> _Study questions_:
(a) Output the passage of the comments on Greece's economy starting at "I’m pretty sure" and ending at "the financial mess.", copied word for word.
(b) Write the next part of the comments on Greece's economy, picking up after the last sentence shown.

> _Source passage_:

****


  1. ===But they are incredibly discouraging for Greeks who have no freedom to do anything other than participate in their nation’s appallingly dysfunctional economy. ====

    do they elect the government that runs the economy or is the economy not subject to any governmental oversight?

    I don’t understand how the people of Greece are denied any voice in the running of the place.

    In Pakistan the economy is lousy because people elect a government that doesn’t collect taxes from the relatively few wealthy folk, spends wildly on the military, and doesn’t spend much on education or development.

    I’m pretty sure that in the US we elect the people who manage to mismanage our economy. Is Greece all that different?

  2. I bet if the Greek Governments portion of the economy was increased to 50%, taxes were raised on THE WEALTHY, taxes were increased on Small Business, environmental regulations were more stringent, the Greek economy would flourish.
    Oh yes, the work week should be shortened, pay increased, lifetime tenure assured and retirement benefits should be increased.
    More union participation would be quite helpful also. The SEIU, AFL-CIO etc. could expand in Greece.
    Generations of Greeks have lived on the dole. The bill has come due. The previous generations are gone, the future citizens are not here yet. The Greeks that inhabit the country now are and will be responsible for the financial mess.
    We are all Greeks now.

  3. Greeks should also riot and splash pictures of violence and mayhem all over the world right in the middle of tourist season. That will help their economy.

  4. The Greeks have been infatuated with the most stereotypical forms of socialism for many decades, despite living immediately adjacent to some spectacular socialist failures. Class envy trumps any form of effective social organization, as we see all over the world, Even in the US and western Europe, where high school parking lots contain more wealth than large portions of socialist countries, economic ignorami lament the inequity of wealth. It’s going to be pretty difficult to get the Greeks to swallow medicine that’s being rejected by our own petit-Marxists.

****

Data items
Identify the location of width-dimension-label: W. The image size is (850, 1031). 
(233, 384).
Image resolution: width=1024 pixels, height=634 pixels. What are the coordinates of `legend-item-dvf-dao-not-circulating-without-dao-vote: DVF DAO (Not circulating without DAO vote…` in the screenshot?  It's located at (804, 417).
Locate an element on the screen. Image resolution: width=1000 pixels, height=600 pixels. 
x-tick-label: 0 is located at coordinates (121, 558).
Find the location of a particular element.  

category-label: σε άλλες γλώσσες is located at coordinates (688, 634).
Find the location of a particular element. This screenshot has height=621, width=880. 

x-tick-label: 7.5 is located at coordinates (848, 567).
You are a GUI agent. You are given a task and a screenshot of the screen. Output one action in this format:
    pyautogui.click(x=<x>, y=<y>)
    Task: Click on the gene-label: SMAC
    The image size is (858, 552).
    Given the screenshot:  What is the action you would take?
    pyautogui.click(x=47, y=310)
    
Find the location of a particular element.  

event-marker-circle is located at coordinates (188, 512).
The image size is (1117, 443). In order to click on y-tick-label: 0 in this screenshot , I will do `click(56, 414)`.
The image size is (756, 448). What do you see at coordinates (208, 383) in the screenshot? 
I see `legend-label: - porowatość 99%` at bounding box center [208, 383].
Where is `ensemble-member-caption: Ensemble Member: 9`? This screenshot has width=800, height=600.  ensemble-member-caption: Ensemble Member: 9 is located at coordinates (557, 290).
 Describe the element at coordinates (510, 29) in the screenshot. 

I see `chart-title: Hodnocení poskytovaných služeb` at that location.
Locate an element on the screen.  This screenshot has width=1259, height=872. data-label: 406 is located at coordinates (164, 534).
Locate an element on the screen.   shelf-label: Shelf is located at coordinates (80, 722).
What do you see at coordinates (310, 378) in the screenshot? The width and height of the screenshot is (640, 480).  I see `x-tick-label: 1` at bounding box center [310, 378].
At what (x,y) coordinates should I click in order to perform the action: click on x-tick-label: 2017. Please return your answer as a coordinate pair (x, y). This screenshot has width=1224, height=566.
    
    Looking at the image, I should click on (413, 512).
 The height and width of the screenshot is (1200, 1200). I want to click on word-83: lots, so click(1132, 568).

****

> _Results for each task_:
(a)
I’m pretty sure that in the US we elect the people who manage to mismanage our economy. Is Greece all that different?

  2. I bet if the Greek Governments portion of the economy was increased to 50%, taxes were raised on THE WEALTHY, taxes were increased on Small Business, environmental regulations were more stringent, the Greek economy would flourish.
    Oh yes, the work week should be shortened, pay increased, lifetime tenure assured and retirement benefits should be increased.
    More union participation would be quite helpful also. The SEIU, AFL-CIO etc. could expand in Greece.
    Generations of Greeks have lived on the dole. The bill has come due. The previous generations are gone, the future citizens are not here yet. The Greeks that inhabit the country now are and will be responsible for the financial mess.

(b)
  5. It’s easy to look down our noses at the poor decisions Greek politicians have made in past years. After all, the people are responsible for electing them. Yet the same thing is in process even now in the U.S. How is this possible? Look no further than the institutional press and corrupt political ties to public sector unions. People have a lousy habit of believing what the TV announcer says so earnestly – and full color HD quality video drives their agenda point home. And money coming from the unions is what powers political messaging, with the involvement of the complicit press.

    It’s hard to unravel a complicit press, but the corrupt co-dependence between public unions and politicians can be destroyed with the stroke of a pen. It must be.

  6. oh, lordy, lordy.

    as if the press is any one thing or serves any one interest group or is run by people who are somehow, for some unknown reason, not affluent and instead wickedly opposed to the interests of the affluent.

    what utter sillinesss about corrupt unions having politicians dependent upon them, as if the unions exercise even a fraction of the influence of other groups, or have influence with anywhere near to as many officials.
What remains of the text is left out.